# TPB will stop torrents files, shift to 'magnet Links'!



## vaithy (Jan 15, 2012)

worlds Biggest Torrents linking site 'Pirate Bay announced it is moving from serving torrents files, to 'magnet links' linking..*torrentfreak.com/the-pirate-bay-will-stop-serving-torrents-120112/ 

As copyright holders bring more pressure on Peer-To-Peer sites, they get progressively more decentralized. Relying on hashes instead of torrent files is just the next step in bittorrent's evolution.
Instead of offering up files, The Pirate Bay will be offering up links, just like Google.
So what do you think, whether 'pirate bay ' goes to the way of KAZA or mininova.. or it can be survived without Torrents  ? whether any other alternative available ?


----------



## Vyom (Jan 15, 2012)

Whether torrent or magnet links. It doesn't matter how it works, it should just work.
No matter how much efforts copyright holders may put in, there will always be the ways to circumvent it.


----------



## doomgiver (Jan 16, 2012)

the only problem will be the limited amount of magnet links that we have currently.
i expect their number to grow now.

good move by tpb, now mpaa wont be able to touch them, xD


----------



## RahulB (Jan 16, 2012)

It is great that Piratebay goes to Magnet Links, think about it, nothing happened when they shut down their tracker. Considering that we now have DHT and PEX torrent files really don't make any sense because they function around trackers which frankly have become obsolete since DHT came into being. Also it would mean lower data requirements for TPB. Possibilities are enormous, like we all can carry the entire TPB on pen drives considering we will have only magnet links.

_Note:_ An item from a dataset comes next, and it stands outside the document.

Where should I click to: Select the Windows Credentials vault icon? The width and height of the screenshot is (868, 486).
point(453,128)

TPB has defaulted to magnet links BTW already.


----------



## sygeek (Jan 16, 2012)

RahulB said:


> It is great that Piratebay goes to Magnet Links, think about it, nothing happened when they shut down their tracker. Considering that we now have DHT and PEX torrent files really don't make any sense because they function around trackers which frankly have become obsolete since DHT came into being. Also it would mean lower data requirements for TPB. Possibilities are enormous, like we all can carry the entire TPB on pen drives considering we will have only magnet links. TPB has defaulted to magnet links BTW already.


Uh..yeah, thanks for summarizing the whole article.

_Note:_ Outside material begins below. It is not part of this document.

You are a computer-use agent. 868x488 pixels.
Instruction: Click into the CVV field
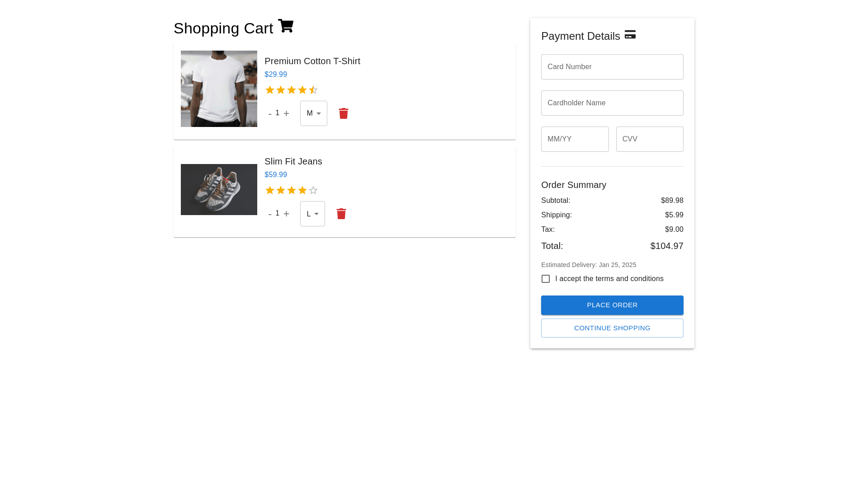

Anyway, now the question is, what about private trackers?


----------



## NitrousNavneet (Jan 16, 2012)

Confused..
What is magnet link ?


----------



## RahulB (Jan 16, 2012)

Private Trackers don't constitute the majority of Torrents anyway, so it won't effect TPB anyway, plus the word PRIVATE meaning PRIVATE, it is upto Private Trackers to decide how to go on. If they start offering Magnet Links, then they well, lose the very definition of being private.

Here is a great snippet on Magnet Links

MAGNET LINKS **** Source Softpedia

Magnet links though are just links, they have no files associated with them just data. The links are an evolving URI standard developed primarily to be used by p2p networks. They differ from URLs, for example, in that they don't hold information on the location of a resource but rather on the content of the file or files to which they link. Technically, magnet links are made up of a series of parameters containing various data in no particular order. In the case of BitTorrent, they hold the hash value of the torrent which is then used to locate copies of the files among the peers. They may also hold file name data or links to trackers used by the torrent.

With magnet links, BitTorrent indexers don't have to store any file at all, just a few snippets of data leaving the individual client apps to do all the heavy lifting. In fact, magnet links can be copy-pasted as plain text by users and shared via email, IM or any other medium. For the indexer sites, the allure is clear, using magnet links makes it harder for them to be accused of any wrong-doing in court. Theoretically, magnet links should not have any disadvantages for the users over .torrent files either. It would also potentially make downloads faster as it would enable the clients to download from peers which have identical files but with different names, for example.

Current limitations

 In practice though, since the technology is still being actively developed, some kinks still creep up. Up until very recently, many of the major BitTorrent clients didn't support magnet links at all. After the Pirate Bay introduced them, this is no longer a problem, but there are still things to work out. Indexer sites haven't agreed on a single link format, so it’s up to the clients to support the various implementations. And for the users, the experience isn't on par with using plain .torrent files yet. For example, magnet links on the Pirate Bay don't have any additional data on the torrent other than its content so when the link is opened in uTorrent, for example, the torrent won't have a name or list the files in it.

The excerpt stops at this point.